Starting H2O

There are a variety of ways to start H2O, depending on which client you would like to use.

From R

To use H2O in R, follow the instructions on the R download page.

From Python

To use H2O in Python, follow the instructions on the Python download page.

Note: When installing H2O from pip in OS X El Capitan, users must include the --user flag. For example:

pip install --user http://h2o-release.s3.amazonaws.com/h2o/rel-turing/3/Python/h2o-3.10.0.3-py2.py3-none-any.whl

On Spark

To use H2O on Spark, follow the instructions on the Sparkling Water download page.

From the Command Line

You can use Terminal (OS X) or the Command Prompt (Windows) to launch H2O.

When you launch from the command line, you can include additional instructions to H2O 3.0, such as how many nodes to launch, how much memory to allocate for each node, assign names to the nodes in the cloud, and more.

Note: H2O requires some space in the /tmp directory to launch. If you cannot launch H2O, try freeing up some space in the /tmp directory, then try launching H2O again.

For more detailed instructions on how to build and launch H2O, including how to clone the repository, how to pull from the repository, and how to install required dependencies, refer to the developer documentation.

There are two different argument types:

  • JVM arguments
  • H2O arguments

The arguments use the following format: java <JVM Options> -jar h2o.jar <H2O Options>.

JVM Options

  • -version: Display Java version info.

  • -Xmx<Heap Size>: To set the total heap size for an H2O node, configure the memory allocation option -Xmx. By default, this option is set to 1 Gb (-Xmx1g). When launching nodes, we recommend allocating a total of four times the memory of your data.
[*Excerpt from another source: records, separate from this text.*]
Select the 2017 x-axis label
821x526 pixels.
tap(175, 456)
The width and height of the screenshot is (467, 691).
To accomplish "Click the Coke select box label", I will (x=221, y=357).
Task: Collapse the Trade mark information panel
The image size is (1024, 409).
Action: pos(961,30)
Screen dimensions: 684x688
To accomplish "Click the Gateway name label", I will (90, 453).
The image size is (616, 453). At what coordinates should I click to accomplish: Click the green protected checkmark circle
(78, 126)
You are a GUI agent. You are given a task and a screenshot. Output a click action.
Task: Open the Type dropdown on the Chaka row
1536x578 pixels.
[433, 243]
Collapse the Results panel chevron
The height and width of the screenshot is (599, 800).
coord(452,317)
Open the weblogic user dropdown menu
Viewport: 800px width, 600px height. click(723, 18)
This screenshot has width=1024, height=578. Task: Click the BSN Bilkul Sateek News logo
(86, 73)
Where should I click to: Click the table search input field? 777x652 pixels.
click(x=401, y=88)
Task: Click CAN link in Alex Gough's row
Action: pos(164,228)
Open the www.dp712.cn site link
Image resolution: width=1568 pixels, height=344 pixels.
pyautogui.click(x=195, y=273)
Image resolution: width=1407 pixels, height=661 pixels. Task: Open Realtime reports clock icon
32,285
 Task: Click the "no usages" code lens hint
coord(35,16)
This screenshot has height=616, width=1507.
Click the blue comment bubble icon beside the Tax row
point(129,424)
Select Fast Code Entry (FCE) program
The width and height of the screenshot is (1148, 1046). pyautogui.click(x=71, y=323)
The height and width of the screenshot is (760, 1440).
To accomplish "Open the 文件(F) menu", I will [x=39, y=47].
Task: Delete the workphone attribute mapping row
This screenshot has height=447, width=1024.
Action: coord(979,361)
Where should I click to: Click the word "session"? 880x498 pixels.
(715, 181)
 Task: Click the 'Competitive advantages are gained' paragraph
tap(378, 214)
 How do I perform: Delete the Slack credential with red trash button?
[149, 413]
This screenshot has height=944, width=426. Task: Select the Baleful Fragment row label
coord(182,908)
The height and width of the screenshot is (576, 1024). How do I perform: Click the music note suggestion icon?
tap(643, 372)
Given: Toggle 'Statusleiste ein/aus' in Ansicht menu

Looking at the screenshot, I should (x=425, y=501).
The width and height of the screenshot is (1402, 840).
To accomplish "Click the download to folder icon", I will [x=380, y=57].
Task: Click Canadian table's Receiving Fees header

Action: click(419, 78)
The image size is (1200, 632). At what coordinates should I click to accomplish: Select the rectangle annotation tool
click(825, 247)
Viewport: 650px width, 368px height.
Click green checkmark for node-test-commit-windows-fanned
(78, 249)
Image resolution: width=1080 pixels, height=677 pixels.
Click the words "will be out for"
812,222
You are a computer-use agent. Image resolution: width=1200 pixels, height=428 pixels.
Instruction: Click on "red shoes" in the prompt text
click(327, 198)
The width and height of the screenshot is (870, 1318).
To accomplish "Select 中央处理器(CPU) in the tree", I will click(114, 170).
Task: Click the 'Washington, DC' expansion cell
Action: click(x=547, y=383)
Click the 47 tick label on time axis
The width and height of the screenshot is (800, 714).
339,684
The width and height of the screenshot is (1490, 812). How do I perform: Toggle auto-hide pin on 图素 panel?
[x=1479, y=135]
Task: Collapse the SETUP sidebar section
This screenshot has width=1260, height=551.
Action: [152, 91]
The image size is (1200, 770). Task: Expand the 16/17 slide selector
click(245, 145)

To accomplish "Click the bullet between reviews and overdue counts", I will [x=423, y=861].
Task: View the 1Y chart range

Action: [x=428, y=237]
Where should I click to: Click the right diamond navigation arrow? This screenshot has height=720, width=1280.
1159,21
    Note: Do not try to launch H2O with more memory than you have available.

H2O Options

  • -h or -help: Display this information in the command line output.
  • -name <H2OCloudName>: Assign a name to the H2O instance in the cloud (where <H2OCloudName> is the name of the cloud). Nodes with the same cloud name will form an H2O cloud (also known as an H2O cluster).
  • -flatfile <FileName>: Specify a flatfile of IP address for faster cloud formation (where <FileName> is the name of the flatfile).
  • -ip <IPnodeAddress>: specifies IP for the machine other than the default localhost, for example:
  • IPv4: -ip 178.16.2.223
  • IPv6: -ip 2001:db8:1234:0:0:0:0:1 (Short version of IPv6 with :: is not supported.) Note: If you are selecting a link-local address fe80::/96, it is necessary to specify the zone index (e.g., %en0 for fe80::2acf:e9ff:fe15:e0f3%en0) in order to select the right interface.
  • -port <#>: Specify a PORT used for REST API. The communication port will be the port with value +1 higher.
  • -baseport specifies starting port to find a free port for REST API, the internal communication port will be port with value +1 higher.
  • -network <ip_address/subnet_mask>: Specify an IP addresses with a subnet mask. The IP address discovery code binds to the first interface that matches one of the networks in the comma-separated list; to specify an IP address, use -network. To specify a range, use a comma to separate the IP addresses: -network 123.45.67.0/22,123.45.68.0/24. For example, 10.1.2.0/24 supports 256 possibilities. IPv4 and IPv6 addresses are supported.
  • IPv4: -network 178.0.0.0/8
  • IPv6: -network 2001:db8:1234:0:0:0:0:0/48 (short version of IPv6 with :: is not supported.)
  • -ice_root <fileSystemPath>: Specify a directory for H2O to spill temporary data to disk (where <fileSystemPath> is the file path).
  • -flow_dir <server-side or HDFS directory>: Specify a directory for saved flows. The default is /Users/h2o-<H2OUserName>/h2oflows``(where ``<H2OUserName> is your user name).
  • -nthreads <#ofThreads>: Specify the maximum number of threads in the low-priority batch work queue (where <#ofThreads> is the number of threads). The default is 99.
  • -client: Launch H2O node in client mode. This is used mostly for running Sparkling Water.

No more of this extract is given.